In March, 2022, Reuters reported on a study that showed over $540 billion in green financing initiatives in 2021, a 100-fold increase in a decade. Green financing is, however, not without controversy, much of which centers on sometimes loosely-applied definitions of “green,” in the absence of a global standard.
Sharing the financial burden
Established at the 1992 United Nations ‘Earth Summit’ held in Rio de Janeiro, Principles 6 and 7 of the Rio Declaration acknowledge that wealthier countries should bear a larger and more immediate proportion of the responsibility “to conserve, protect, and restore the health and integrity of the Earth’s ecosystem.” Three decades later, the COP27 summit in 2022 reached an historic agreement to establish a loss and damage fund to help countries vulnerable to and hard hit by floods, droughts, and other climate disasters. While the difficult work of determining the fund’s operation, including its governance, contributors, and beneficiaries has only begun and won’t be presented until COP28 later in 2023, an important precedent has been set.

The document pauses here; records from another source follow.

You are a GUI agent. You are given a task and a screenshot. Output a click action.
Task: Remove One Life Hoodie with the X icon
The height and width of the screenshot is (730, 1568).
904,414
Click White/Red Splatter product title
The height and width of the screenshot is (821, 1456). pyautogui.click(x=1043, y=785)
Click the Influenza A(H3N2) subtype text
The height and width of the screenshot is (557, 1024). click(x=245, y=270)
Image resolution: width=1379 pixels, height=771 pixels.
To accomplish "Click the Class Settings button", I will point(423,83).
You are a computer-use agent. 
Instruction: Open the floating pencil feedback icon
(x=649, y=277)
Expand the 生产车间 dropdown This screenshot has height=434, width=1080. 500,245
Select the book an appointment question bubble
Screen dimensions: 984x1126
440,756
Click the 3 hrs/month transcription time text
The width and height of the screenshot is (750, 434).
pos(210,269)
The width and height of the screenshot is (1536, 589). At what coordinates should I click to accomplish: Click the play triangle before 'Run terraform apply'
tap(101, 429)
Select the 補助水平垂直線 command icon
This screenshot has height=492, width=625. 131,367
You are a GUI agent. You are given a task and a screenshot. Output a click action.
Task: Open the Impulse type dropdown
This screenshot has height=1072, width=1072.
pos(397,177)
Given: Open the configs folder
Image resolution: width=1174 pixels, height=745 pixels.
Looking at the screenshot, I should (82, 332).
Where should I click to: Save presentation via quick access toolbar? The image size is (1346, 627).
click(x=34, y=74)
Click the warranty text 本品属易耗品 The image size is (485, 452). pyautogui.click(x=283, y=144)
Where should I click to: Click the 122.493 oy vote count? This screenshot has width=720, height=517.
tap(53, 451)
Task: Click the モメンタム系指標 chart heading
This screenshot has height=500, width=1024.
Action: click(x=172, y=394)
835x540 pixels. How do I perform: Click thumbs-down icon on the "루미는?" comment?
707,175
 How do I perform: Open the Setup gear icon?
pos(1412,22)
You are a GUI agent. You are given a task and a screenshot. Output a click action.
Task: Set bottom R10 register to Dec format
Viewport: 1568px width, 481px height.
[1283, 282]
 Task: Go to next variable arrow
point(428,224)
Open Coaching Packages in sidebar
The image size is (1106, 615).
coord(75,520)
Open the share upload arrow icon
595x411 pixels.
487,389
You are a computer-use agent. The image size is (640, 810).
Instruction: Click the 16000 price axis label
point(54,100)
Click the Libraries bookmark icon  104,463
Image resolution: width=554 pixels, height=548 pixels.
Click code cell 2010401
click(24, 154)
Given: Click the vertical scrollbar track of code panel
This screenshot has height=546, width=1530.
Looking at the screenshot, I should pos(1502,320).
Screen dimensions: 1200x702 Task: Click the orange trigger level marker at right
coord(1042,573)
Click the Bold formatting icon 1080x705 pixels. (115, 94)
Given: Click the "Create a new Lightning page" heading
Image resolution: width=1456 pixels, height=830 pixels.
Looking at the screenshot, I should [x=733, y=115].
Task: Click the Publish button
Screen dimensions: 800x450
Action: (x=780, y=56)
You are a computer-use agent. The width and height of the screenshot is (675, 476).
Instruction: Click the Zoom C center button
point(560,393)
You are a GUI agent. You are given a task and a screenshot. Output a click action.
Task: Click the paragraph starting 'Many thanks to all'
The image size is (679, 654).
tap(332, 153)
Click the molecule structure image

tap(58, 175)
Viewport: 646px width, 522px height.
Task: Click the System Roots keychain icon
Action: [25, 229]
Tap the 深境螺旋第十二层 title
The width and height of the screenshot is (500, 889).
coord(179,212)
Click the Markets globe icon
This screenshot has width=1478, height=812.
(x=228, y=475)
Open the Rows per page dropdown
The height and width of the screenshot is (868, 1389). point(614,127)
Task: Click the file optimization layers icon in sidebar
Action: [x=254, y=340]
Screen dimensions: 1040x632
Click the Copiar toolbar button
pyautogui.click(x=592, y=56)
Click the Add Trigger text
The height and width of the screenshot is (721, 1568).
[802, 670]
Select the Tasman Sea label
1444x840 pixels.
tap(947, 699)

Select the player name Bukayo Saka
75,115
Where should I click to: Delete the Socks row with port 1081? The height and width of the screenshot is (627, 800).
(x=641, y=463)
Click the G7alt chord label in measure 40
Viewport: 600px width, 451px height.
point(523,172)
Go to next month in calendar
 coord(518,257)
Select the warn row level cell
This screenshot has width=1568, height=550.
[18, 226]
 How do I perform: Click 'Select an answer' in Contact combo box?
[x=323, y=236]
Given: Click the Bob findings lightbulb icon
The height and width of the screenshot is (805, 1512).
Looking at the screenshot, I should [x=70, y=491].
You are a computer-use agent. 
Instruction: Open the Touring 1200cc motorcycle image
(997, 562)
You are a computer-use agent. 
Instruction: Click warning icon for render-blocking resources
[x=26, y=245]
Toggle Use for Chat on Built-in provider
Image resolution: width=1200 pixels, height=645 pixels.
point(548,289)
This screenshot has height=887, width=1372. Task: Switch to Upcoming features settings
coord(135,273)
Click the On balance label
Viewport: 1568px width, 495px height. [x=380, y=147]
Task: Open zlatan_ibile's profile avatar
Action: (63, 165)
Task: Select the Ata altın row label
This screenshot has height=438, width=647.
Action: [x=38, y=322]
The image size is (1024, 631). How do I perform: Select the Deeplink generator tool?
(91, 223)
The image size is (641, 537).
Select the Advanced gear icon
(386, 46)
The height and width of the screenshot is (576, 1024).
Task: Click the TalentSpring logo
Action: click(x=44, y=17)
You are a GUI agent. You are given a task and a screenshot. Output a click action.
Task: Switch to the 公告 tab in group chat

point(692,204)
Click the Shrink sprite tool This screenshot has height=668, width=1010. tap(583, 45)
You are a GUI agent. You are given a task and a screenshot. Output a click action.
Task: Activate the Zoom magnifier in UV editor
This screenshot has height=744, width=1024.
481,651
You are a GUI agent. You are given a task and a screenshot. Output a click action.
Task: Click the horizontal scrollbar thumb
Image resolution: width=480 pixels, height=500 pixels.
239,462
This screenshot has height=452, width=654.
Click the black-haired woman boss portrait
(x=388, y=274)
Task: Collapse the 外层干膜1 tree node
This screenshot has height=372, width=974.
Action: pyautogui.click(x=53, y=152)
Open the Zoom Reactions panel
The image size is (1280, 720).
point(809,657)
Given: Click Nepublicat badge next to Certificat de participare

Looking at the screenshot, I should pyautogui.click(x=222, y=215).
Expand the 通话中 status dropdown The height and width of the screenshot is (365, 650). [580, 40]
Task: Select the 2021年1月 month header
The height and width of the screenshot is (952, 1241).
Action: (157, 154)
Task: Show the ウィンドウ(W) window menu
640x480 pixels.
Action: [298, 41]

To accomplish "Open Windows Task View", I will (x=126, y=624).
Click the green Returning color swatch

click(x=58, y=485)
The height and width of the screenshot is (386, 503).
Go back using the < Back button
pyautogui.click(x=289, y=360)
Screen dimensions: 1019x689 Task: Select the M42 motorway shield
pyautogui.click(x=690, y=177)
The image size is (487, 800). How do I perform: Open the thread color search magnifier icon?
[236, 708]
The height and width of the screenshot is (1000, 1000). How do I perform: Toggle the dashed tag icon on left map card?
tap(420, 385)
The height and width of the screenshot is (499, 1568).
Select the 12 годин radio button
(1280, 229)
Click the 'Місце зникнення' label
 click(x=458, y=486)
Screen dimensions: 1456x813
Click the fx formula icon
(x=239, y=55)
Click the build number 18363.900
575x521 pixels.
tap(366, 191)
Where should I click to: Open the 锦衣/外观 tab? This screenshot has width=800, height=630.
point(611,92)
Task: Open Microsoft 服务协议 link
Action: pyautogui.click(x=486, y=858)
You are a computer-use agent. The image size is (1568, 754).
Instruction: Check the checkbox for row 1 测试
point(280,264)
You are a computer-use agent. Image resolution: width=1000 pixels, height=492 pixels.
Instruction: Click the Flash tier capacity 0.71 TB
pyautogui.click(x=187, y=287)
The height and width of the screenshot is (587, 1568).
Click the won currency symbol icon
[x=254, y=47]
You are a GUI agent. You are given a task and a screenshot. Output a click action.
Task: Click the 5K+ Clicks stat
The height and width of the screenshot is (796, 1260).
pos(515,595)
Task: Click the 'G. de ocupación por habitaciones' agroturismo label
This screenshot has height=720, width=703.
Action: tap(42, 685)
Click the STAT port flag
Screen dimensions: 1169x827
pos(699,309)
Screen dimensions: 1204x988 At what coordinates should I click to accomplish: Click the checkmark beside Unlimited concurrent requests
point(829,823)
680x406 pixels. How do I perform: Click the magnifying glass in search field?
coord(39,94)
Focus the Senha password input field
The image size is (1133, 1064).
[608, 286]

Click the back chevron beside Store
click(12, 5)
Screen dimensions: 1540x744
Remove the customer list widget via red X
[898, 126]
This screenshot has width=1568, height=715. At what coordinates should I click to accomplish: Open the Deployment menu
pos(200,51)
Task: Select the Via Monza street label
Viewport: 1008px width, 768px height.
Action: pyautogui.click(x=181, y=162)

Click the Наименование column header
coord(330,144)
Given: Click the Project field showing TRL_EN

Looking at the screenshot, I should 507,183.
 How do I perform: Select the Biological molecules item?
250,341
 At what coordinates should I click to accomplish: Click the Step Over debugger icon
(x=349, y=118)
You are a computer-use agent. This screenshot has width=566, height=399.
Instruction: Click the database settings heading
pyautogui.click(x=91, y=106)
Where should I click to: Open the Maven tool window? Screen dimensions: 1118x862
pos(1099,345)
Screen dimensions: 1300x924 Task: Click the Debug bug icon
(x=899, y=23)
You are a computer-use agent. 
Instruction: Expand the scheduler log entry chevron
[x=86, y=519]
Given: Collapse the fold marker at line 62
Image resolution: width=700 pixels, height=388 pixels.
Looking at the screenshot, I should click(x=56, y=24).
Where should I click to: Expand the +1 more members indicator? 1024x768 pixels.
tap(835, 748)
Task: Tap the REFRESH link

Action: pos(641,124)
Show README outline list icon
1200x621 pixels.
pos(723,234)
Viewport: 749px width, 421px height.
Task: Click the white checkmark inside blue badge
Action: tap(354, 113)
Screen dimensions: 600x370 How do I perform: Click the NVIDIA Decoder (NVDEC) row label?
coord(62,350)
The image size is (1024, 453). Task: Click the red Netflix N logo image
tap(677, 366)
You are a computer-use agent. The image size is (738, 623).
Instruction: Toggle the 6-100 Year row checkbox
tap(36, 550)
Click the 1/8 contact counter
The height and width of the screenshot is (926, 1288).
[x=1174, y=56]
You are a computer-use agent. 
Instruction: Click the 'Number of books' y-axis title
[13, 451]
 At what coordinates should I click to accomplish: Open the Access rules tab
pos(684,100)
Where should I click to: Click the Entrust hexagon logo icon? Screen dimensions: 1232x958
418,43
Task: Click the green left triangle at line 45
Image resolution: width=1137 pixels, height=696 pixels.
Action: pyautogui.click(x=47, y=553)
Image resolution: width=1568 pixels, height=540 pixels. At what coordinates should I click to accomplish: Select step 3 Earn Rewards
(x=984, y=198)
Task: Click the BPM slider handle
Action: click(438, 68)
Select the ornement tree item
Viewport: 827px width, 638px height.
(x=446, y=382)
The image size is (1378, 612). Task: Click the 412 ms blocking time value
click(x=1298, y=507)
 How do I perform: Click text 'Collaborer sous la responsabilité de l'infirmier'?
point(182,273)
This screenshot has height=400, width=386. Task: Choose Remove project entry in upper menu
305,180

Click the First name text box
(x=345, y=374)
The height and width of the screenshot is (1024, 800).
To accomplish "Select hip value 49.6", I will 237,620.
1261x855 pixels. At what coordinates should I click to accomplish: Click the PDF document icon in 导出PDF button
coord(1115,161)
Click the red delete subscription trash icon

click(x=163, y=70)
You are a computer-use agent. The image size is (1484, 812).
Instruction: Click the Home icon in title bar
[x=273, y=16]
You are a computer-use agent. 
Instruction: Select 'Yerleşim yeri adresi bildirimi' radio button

Shortly before COP27, in 2022 the government of Barbados proposed the Bridgetown Initiative. Barbados, an island nation extremely vulnerable to climate catastrophes and limited economic resources, has suffered not only from climate damage but also from the economic disruption of the Covid-19 pandemic and the ensuing inflation.
The Bridgetown Initiative calls for three types of action:
- Emergency financial liquidity in the form of debt financing, interest relief, and debt servicing relief for loans by Multilateral Development Banks (MDBs) to countries in greatest need;
- Expansion of MDB lending by US$1 trillion; and
- Establishment of a global mechanism for raising reconstruction grants for any country in the immediate aftermath of a climate disaster, and funding for “a multilateral agency that accelerates private investment in the low carbon transition, wherever it is most effective.”
The Time to Turn Ideals into Reality is Now
All eyes will be on COP28 to produce a workable loss and damage fund that, whether it does or doesn’t meet the specifics of the Bridgetown Initiative, at least lives up to the spirit behind it.
There are perhaps two ways to view the future potential of the fund, one being negative and other being positive. The negative view is born of self-interest and would argue that if laws weren’t broken then no compensation is owing, or that if there is to be compensation the burden should be shared equally even though the responsibility for the problem is very much unequal. The positive view is the one that puts any wrongs of the past aside, with the perspective that the spirit of cooperation and international partnerships will unlock the immense potential of Nature for the thriving of today’s children and the generations ahead of them.
We should know, as adults, that two wrongs don’t make a right, and that we will not be remembered fondly for the mess we are leaving to the generations of the future.
Shouldn’t we practise what we preach, when instructing children to clean up their rooms, and do our fair share to clean up the planet? If we have the power to put a human on the Moon, to explore the cosmos, to create a quantum computer, and manipulate the physics of the Universe, surely to goodness we have the power to clean up after ourselves.
It’s the responsible thing to do, and to do positively. We may be pleasantly surprised to discover it’s not a net cost but an investment that will pay unimaginably rich dividends, not far down the road, for everyone’s benefit – and most importantly for the benefit of the children who will carry our hopes and dreams together with theirs into the future.